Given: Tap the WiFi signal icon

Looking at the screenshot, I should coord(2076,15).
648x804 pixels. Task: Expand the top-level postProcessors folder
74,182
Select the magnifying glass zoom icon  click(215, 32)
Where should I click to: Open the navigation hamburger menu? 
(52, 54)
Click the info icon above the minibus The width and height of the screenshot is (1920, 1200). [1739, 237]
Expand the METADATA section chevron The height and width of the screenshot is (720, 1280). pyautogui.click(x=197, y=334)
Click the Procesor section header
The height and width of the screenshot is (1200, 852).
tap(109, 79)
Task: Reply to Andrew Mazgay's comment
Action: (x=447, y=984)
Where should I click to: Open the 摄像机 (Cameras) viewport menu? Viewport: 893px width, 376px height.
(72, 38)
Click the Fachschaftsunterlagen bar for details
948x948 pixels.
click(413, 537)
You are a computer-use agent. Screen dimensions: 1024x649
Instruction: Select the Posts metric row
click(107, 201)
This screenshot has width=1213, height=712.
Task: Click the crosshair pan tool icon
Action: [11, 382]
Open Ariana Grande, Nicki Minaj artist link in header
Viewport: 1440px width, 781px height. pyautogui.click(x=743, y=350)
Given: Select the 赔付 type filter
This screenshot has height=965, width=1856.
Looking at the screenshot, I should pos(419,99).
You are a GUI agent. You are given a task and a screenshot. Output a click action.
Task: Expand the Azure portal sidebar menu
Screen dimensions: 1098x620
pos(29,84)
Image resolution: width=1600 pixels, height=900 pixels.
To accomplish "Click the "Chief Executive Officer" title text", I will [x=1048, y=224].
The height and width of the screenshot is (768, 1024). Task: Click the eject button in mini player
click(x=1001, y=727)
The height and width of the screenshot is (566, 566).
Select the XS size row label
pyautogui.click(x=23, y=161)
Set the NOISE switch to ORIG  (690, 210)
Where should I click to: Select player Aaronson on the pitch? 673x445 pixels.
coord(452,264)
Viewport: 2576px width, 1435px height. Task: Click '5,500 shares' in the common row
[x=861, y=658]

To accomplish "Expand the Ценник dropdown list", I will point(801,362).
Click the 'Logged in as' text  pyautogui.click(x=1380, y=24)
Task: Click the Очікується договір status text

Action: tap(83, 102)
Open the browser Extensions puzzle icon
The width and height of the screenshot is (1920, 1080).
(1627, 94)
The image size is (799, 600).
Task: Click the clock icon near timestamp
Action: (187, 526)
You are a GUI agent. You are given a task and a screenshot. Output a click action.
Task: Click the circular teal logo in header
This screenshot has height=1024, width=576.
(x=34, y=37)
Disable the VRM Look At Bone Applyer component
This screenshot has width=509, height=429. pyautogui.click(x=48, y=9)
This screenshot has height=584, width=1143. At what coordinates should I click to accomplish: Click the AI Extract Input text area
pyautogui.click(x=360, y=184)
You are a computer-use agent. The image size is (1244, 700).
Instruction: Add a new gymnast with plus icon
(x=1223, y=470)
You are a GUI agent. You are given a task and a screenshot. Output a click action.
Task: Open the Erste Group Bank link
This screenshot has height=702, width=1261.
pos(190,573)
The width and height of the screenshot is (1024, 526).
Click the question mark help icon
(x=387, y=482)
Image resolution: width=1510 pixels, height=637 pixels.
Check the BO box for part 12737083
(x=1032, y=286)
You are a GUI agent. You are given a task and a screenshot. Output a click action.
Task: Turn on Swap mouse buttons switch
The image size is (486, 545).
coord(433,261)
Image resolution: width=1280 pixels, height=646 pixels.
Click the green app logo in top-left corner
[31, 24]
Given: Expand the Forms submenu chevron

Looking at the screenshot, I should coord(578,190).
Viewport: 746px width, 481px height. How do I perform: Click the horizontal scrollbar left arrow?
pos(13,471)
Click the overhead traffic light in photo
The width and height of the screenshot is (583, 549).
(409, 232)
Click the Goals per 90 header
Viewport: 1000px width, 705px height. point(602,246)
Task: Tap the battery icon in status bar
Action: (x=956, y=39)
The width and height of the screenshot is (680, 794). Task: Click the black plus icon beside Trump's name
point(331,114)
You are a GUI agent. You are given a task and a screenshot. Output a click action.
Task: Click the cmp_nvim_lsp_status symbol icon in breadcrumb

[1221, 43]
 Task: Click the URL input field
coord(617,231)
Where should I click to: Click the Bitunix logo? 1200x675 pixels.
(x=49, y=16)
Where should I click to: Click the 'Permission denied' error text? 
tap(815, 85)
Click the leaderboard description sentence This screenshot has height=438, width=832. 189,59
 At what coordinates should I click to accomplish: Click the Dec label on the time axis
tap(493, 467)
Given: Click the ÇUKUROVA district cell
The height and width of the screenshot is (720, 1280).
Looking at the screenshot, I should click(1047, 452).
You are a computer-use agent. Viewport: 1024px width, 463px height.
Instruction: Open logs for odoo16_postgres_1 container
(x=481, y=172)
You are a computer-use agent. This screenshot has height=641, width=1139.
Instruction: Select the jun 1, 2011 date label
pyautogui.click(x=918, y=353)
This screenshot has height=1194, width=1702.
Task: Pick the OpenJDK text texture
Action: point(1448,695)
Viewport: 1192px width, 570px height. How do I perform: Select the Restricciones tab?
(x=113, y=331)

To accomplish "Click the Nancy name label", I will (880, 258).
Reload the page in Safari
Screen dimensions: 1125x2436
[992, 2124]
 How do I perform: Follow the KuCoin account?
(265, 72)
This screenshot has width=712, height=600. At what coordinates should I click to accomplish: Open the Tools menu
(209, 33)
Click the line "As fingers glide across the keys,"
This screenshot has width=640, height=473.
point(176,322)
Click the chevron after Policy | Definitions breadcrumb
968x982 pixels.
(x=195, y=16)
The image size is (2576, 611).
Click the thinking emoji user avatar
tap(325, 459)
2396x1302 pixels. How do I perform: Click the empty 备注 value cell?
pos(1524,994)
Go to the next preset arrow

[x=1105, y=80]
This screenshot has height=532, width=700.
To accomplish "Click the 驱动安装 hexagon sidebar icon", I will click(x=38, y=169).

Task goal — Can you render as a JSON list of strings, one per line with blank lines omitted, the lines starting with the line containing "Click the info" and going on through the line containing "Looking at the screenshot, I should pos(419,99)."?

Completed task —
[
  "Click the info icon above the minibus The width and height of the screenshot is (1920, 1200). [1739, 237]",
  "Expand the METADATA section chevron The height and width of the screenshot is (720, 1280). pyautogui.click(x=197, y=334)",
  "Click the Procesor section header",
  "The height and width of the screenshot is (1200, 852).",
  "tap(109, 79)",
  "Task: Reply to Andrew Mazgay's comment",
  "Action: (x=447, y=984)",
  "Where should I click to: Open the 摄像机 (Cameras) viewport menu? Viewport: 893px width, 376px height.",
  "(72, 38)",
  "Click the Fachschaftsunterlagen bar for details",
  "948x948 pixels.",
  "click(413, 537)",
  "You are a computer-use agent. Screen dimensions: 1024x649",
  "Instruction: Select the Posts metric row",
  "click(107, 201)",
  "This screenshot has width=1213, height=712.",
  "Task: Click the crosshair pan tool icon",
  "Action: [11, 382]",
  "Open Ariana Grande, Nicki Minaj artist link in header",
  "Viewport: 1440px width, 781px height. pyautogui.click(x=743, y=350)",
  "Given: Select the 赔付 type filter",
  "This screenshot has height=965, width=1856.",
  "Looking at the screenshot, I should pos(419,99)."
]